**ABOUT THIS EXERCISE**
Below are entries; copy exactly the lines from the one with "Lắp đặt cửa cuốn Thủ Đức (920, 984)" through the one with "Explorer l'agenda (1169, 673)", both included, and leave out the rest.

»»

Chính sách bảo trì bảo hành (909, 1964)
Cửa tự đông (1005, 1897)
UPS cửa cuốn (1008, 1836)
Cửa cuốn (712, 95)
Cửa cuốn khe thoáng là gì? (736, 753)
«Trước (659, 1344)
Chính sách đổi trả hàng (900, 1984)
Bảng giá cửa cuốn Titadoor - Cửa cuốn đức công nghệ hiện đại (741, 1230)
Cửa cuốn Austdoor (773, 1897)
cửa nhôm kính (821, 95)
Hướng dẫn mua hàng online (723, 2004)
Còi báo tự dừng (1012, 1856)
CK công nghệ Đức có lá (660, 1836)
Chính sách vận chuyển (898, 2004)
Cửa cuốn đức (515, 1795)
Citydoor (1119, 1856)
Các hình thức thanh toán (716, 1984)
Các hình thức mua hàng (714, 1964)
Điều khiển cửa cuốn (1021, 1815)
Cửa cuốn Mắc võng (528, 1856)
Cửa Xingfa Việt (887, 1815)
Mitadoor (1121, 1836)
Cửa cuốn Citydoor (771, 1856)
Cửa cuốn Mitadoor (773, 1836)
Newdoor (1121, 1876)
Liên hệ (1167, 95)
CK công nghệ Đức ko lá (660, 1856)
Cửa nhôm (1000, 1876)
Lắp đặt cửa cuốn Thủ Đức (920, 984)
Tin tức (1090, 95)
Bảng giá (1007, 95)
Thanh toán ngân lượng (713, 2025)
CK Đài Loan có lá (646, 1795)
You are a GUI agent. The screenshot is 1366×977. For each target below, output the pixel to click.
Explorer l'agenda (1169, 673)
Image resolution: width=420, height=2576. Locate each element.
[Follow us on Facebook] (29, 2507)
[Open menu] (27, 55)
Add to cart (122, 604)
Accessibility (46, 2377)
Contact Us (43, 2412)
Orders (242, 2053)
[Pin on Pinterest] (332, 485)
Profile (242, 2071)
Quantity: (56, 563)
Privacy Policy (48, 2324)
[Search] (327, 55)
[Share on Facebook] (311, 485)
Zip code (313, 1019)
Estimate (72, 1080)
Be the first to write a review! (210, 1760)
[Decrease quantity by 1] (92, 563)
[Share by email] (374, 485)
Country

««

**ANSWER BELOW**
Lắp đặt cửa cuốn Thủ Đức (920, 984)
Tin tức (1090, 95)
Bảng giá (1007, 95)
Thanh toán ngân lượng (713, 2025)
CK Đài Loan có lá (646, 1795)
You are a GUI agent. The screenshot is 1366×977. For each target below, output the pixel to click.
Explorer l'agenda (1169, 673)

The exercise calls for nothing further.